Pricing starts at roughly $495/month for mid-market customers, with enterprise tiers available on request. There's no public free trial.
Gauge
Gauge describes itself as a complete toolkit for AI search visibility. It tracks brand mentions across a wider set of models (ChatGPT, Claude, Gemini, Perplexity, Copilot, AI Mode, and AI Overviews), provides competitive analysis, and goes a step further with content recommendations and article generation. The "Track, Understand, Act" framing on their site isn't just marketing -- the product actually has features for each stage, which is more than most monitoring-only tools can say.

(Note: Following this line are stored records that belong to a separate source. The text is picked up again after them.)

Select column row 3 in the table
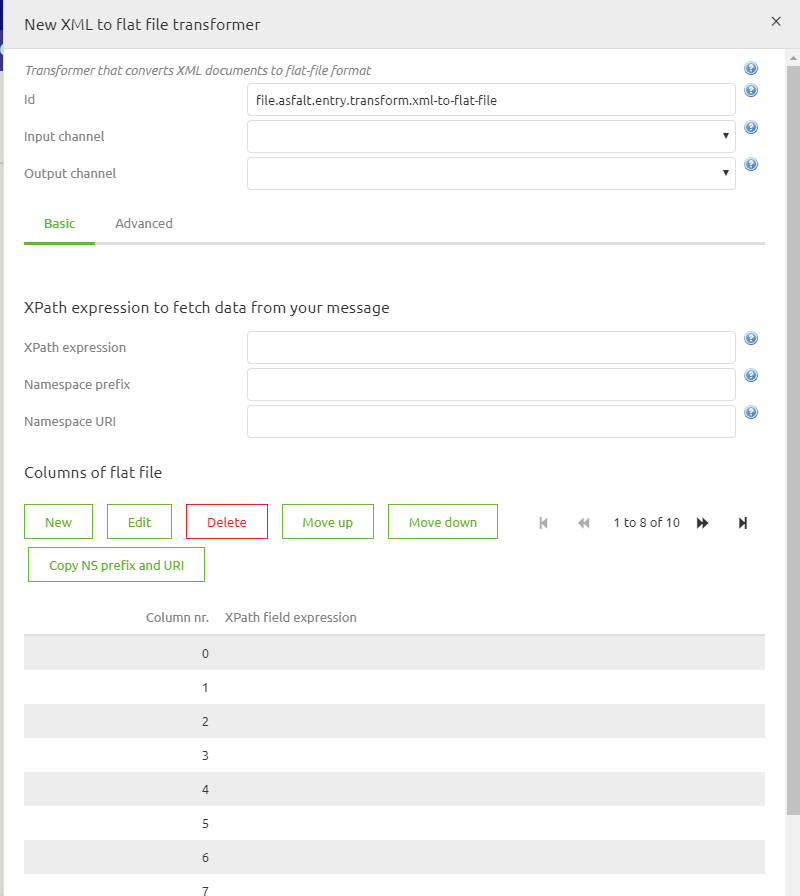This screenshot has height=896, width=800. pyautogui.click(x=400, y=755)
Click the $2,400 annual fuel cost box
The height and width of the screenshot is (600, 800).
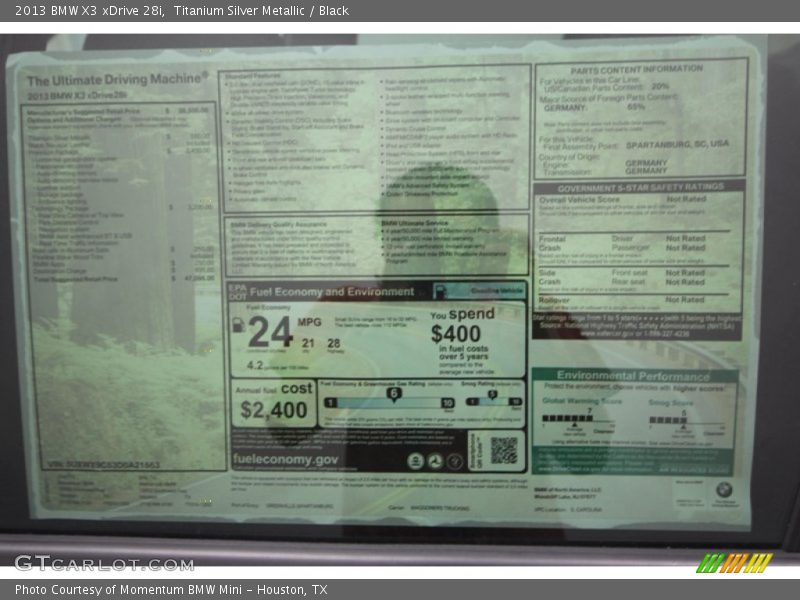[273, 403]
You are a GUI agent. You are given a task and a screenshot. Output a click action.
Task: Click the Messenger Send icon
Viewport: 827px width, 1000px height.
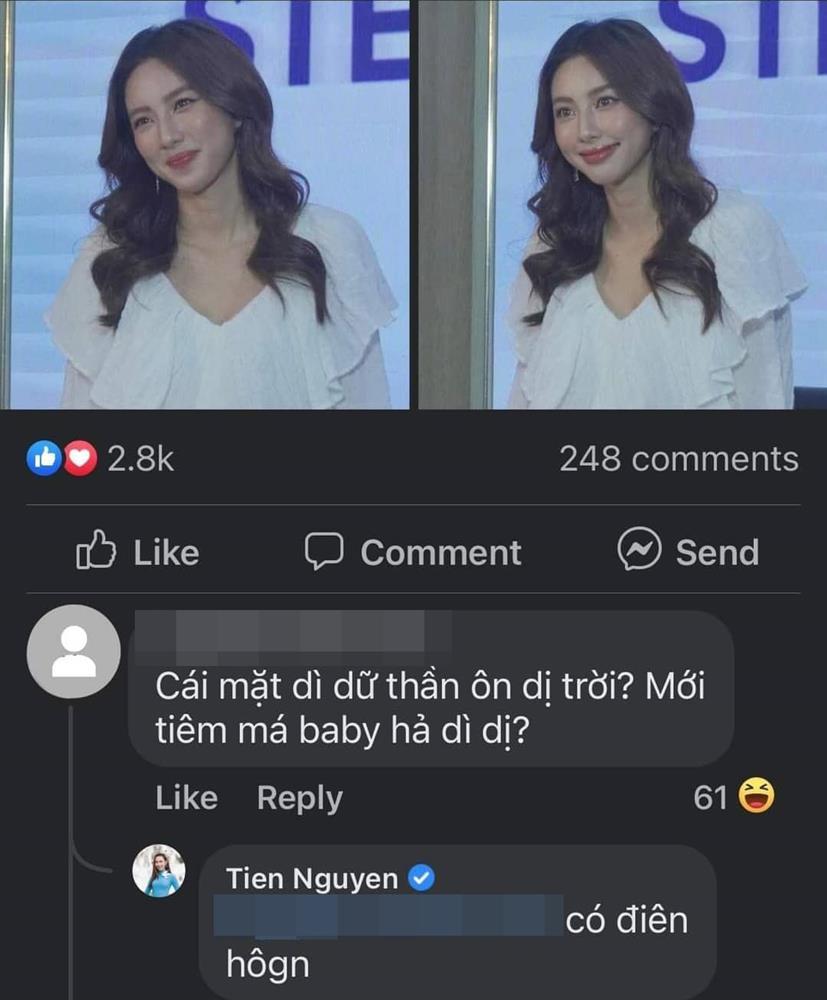point(638,551)
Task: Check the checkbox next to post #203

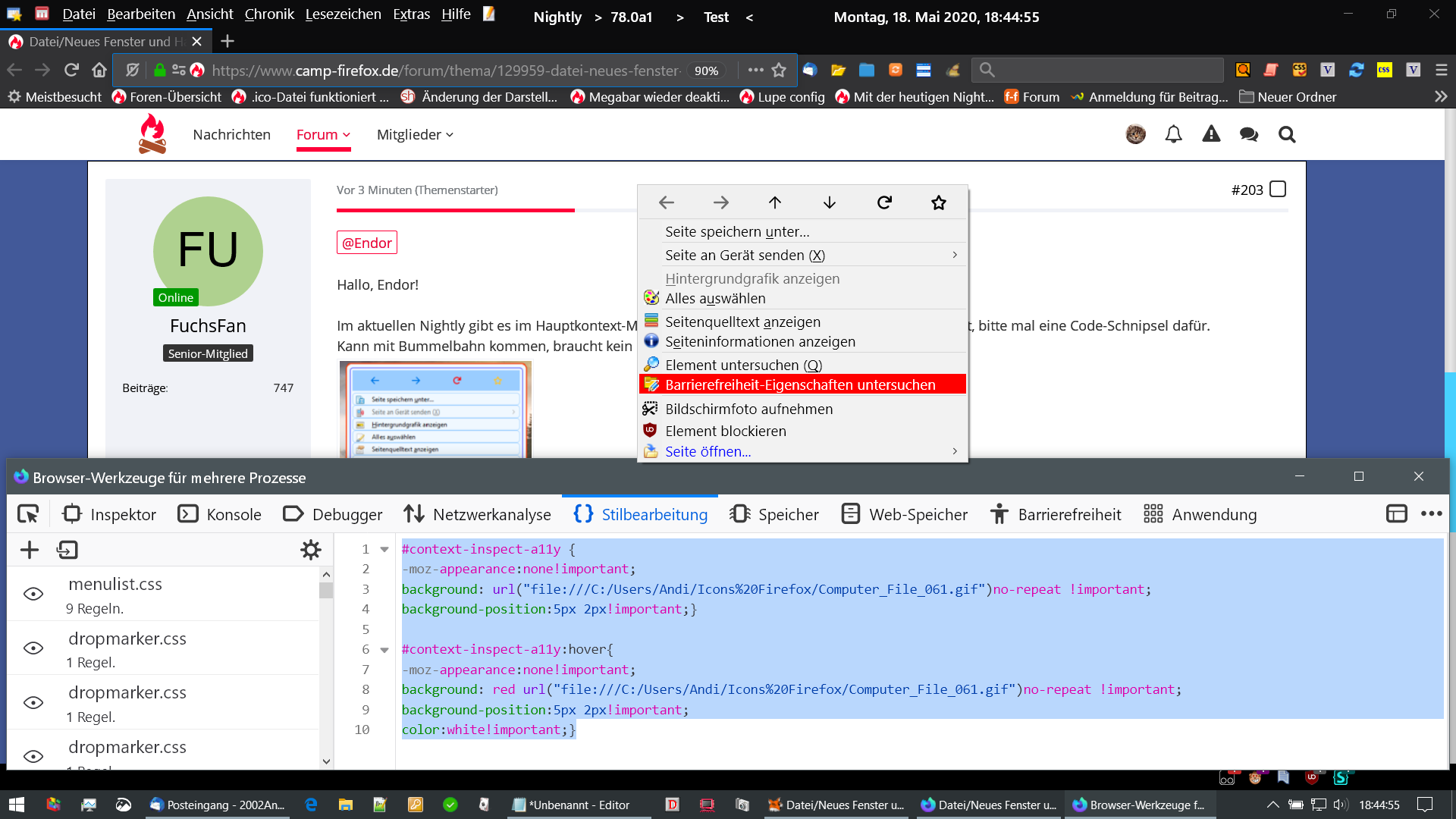Action: [x=1278, y=189]
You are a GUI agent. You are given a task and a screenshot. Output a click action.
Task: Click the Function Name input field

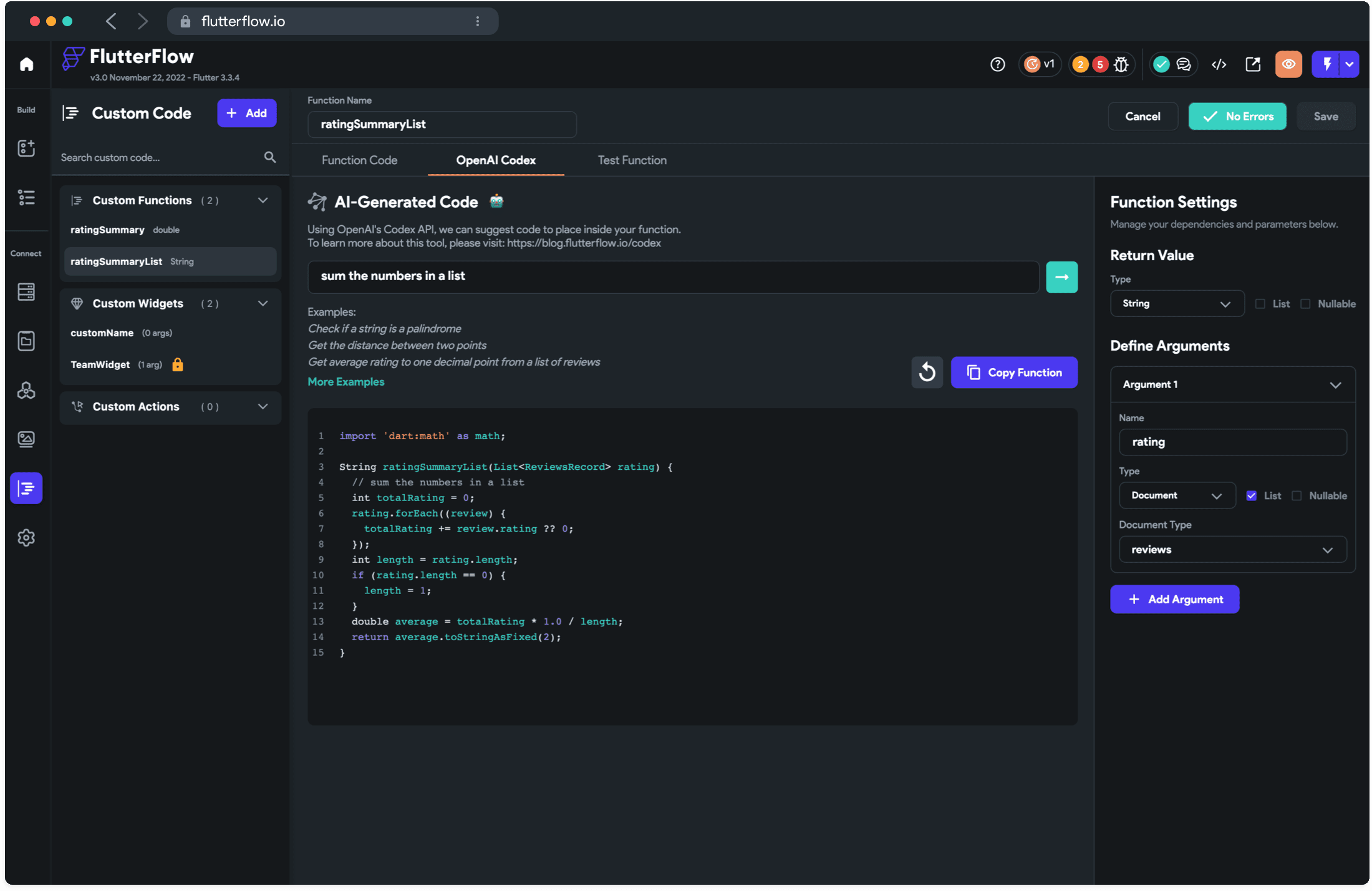[442, 124]
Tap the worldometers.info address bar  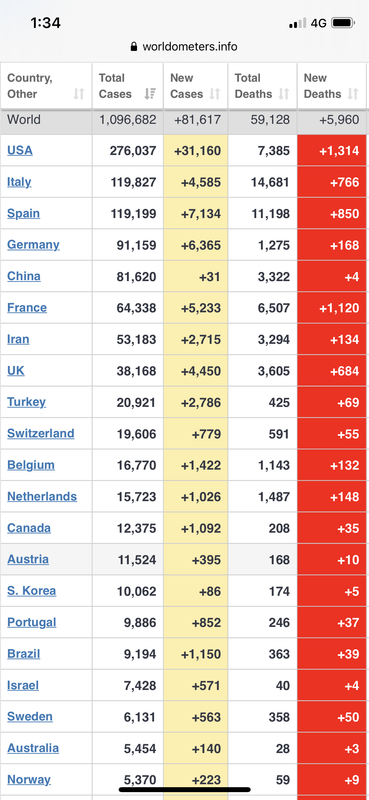click(x=184, y=47)
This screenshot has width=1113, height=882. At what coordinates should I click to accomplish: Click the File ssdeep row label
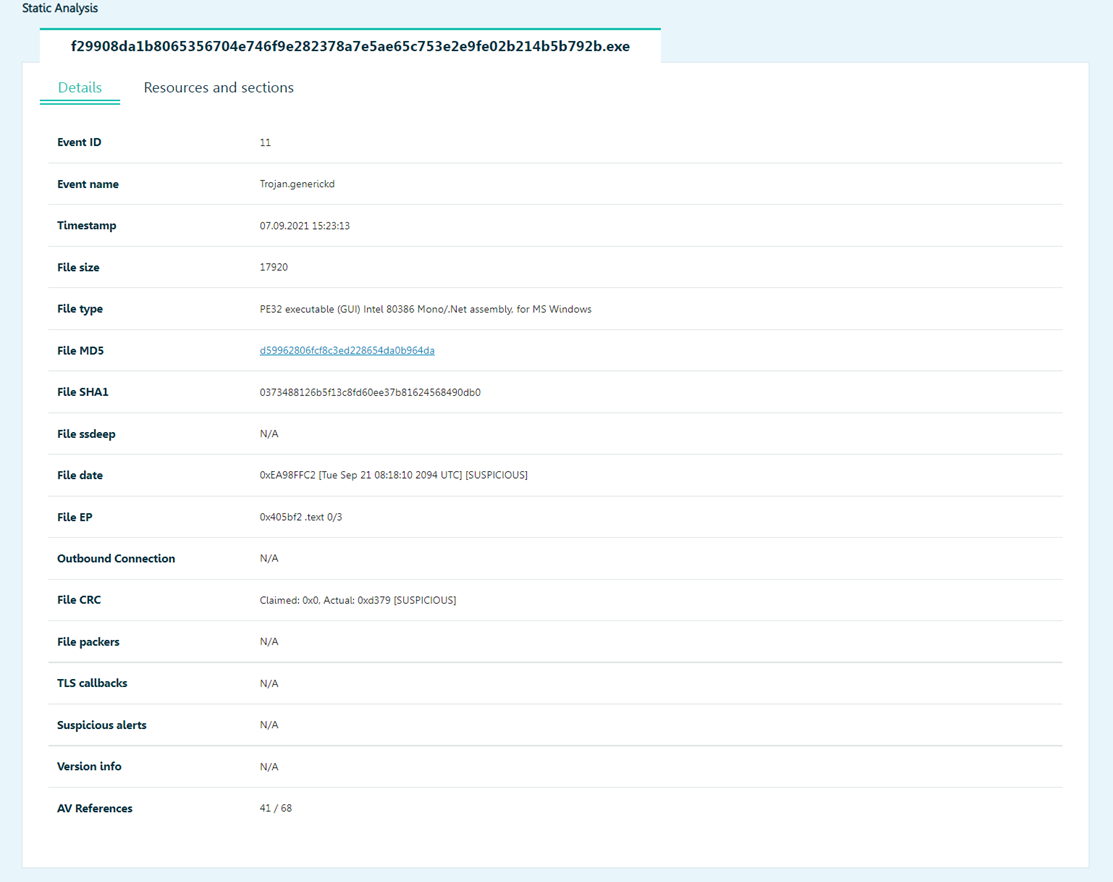(x=87, y=434)
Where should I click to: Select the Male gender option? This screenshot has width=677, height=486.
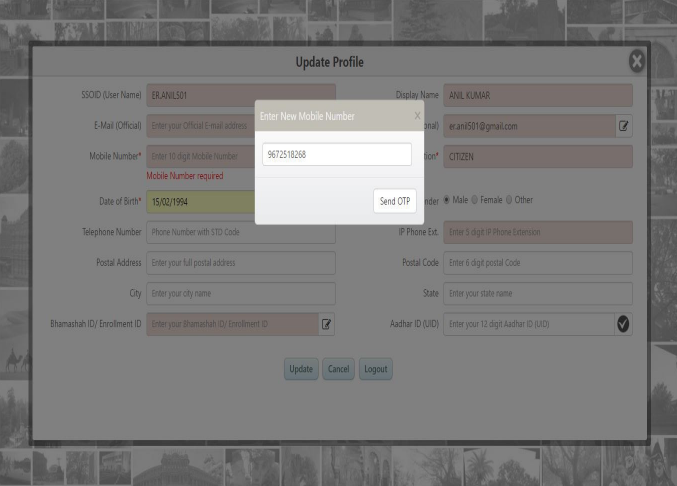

Gauge has a freemium entry point and a Starter plan at $99/month, which makes it accessible to teams that aren't ready to commit to enterprise-level spend. The Growth plan at $599/month unlocks all models and a higher prompt volume.
Side-by-side comparison
| Feature | Goodie | Gauge |
|---|---|---|
| Starting price | ~$495/mo | $99/mo (Starter) |
| Free tier | No | Yes (signup available) |
| AI models covered | ChatGPT, Perplexity, Gemini, Claude | ChatGPT, Claude, Gemini, Perplexity, Copilot, AI Mode, AI Overviews |
| Brand mention tracking | Yes | Yes |
| Competitor tracking | Limited | Yes |
| Visibility scoring | Yes | Yes |
| Alerts/notifications | Yes | Yes |
| Content recommendations | No | Yes (onsite + offsite) |
| Article generation | No | Yes (3-18/mo depending on plan) |
| Reddit/social tracking | Not confirmed | Yes (mentioned on site) |
| Prompt volume (entry plan) | Not public | 100 prompts/mo |
| Operational status (2026) | Domain listed for sale | Active |
| Target audience | Mid-market to enterprise | SMB to enterprise |
Head-to-head feature deep-dive
AI model coverage
Goodie covers the four models most brands care about: ChatGPT, Perplexity, Gemini, and Claude. That's a solid baseline. Gauge adds Copilot, Google AI Mode, and AI Overviews to the mix. For most brands, the difference between four and seven models won't be dramatic day-to-day, but if you're in a category where Google's AI features are driving significant traffic, Gauge's coverage of AI Mode and AI Overviews is genuinely useful.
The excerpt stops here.